▸ Brief
Reproduce the records below word for word, from the line containing "You are a GUI" through the end of the records, and omit the pictures.

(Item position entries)
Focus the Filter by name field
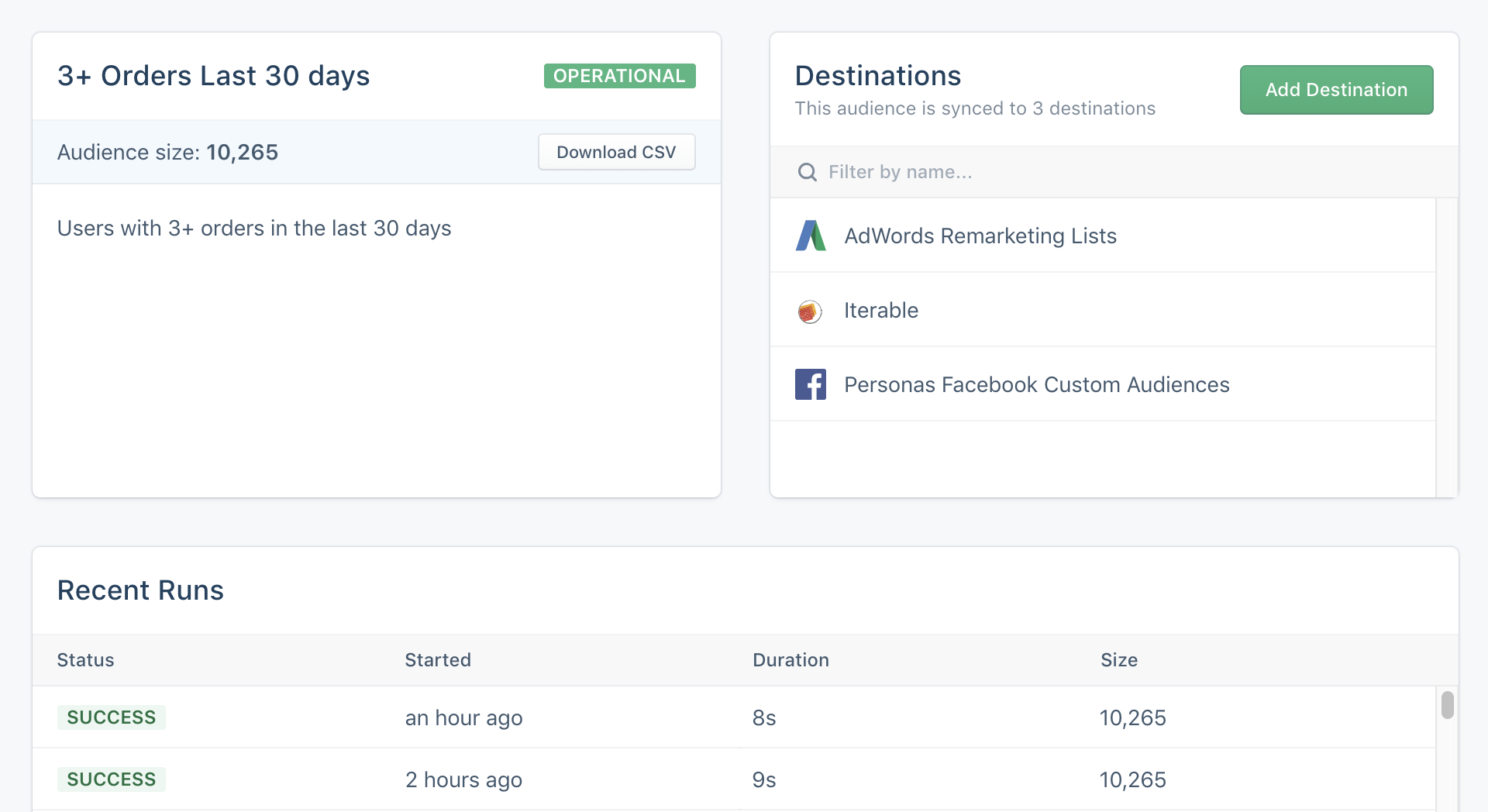This screenshot has width=1488, height=812. pos(1114,172)
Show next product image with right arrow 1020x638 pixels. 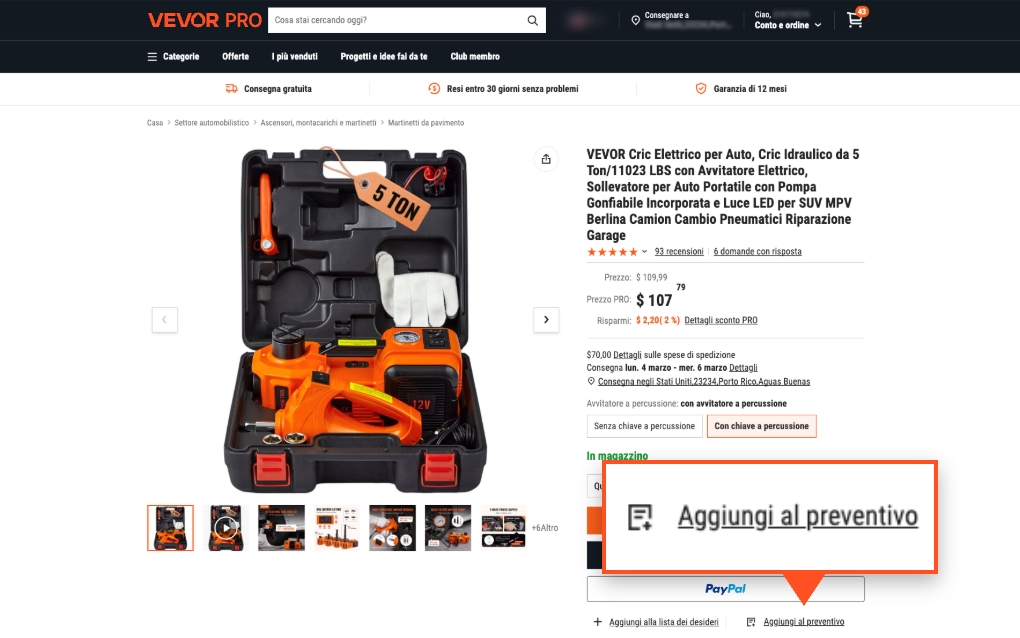coord(546,319)
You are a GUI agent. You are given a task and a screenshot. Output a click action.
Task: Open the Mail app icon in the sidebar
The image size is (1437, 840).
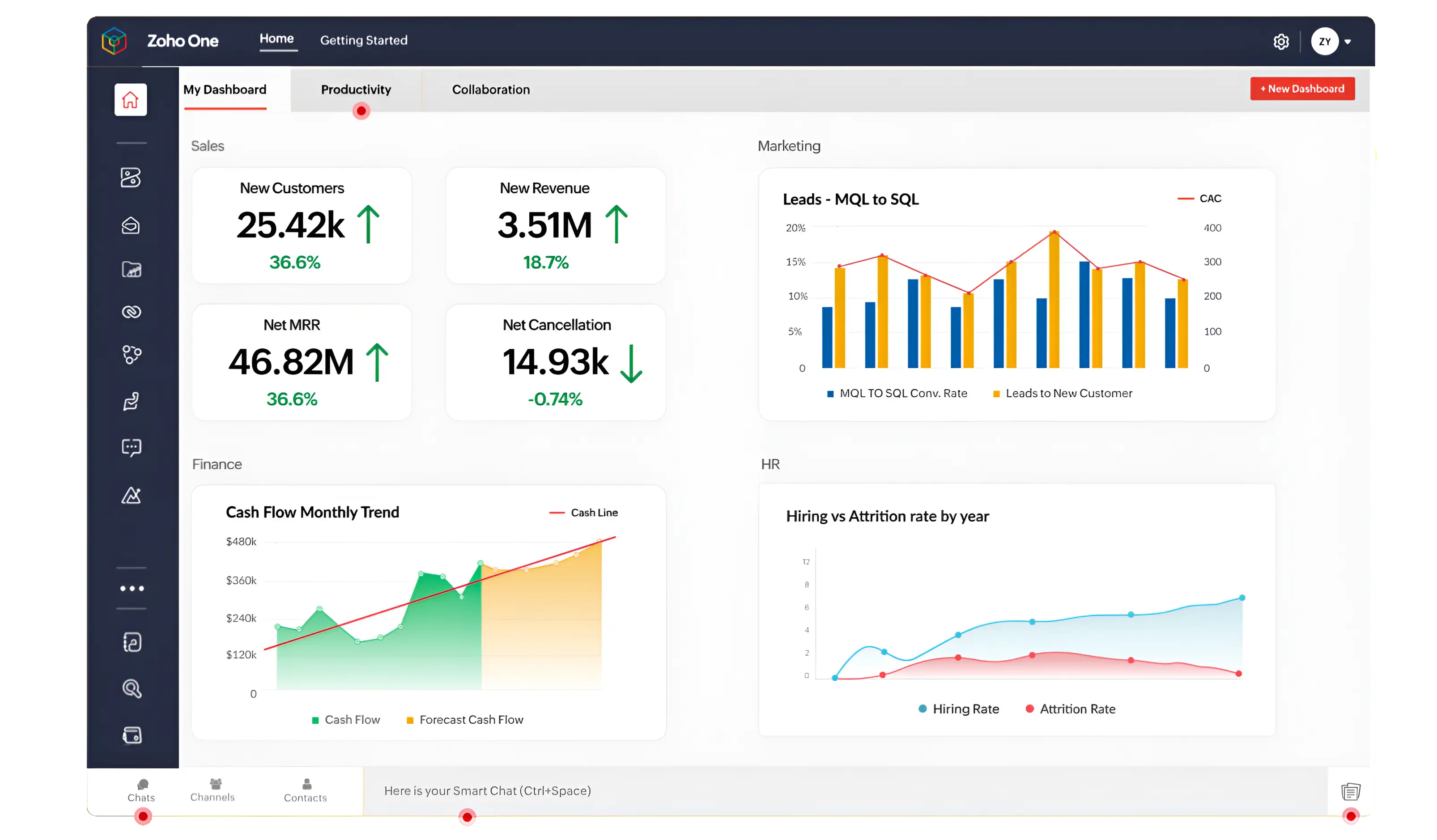[x=131, y=226]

▸ Written response
You are a GUI agent. You are given a task and a screenshot. Output a click action.
Task: Open the Mail app icon in the sidebar
The image size is (1437, 840).
[x=131, y=226]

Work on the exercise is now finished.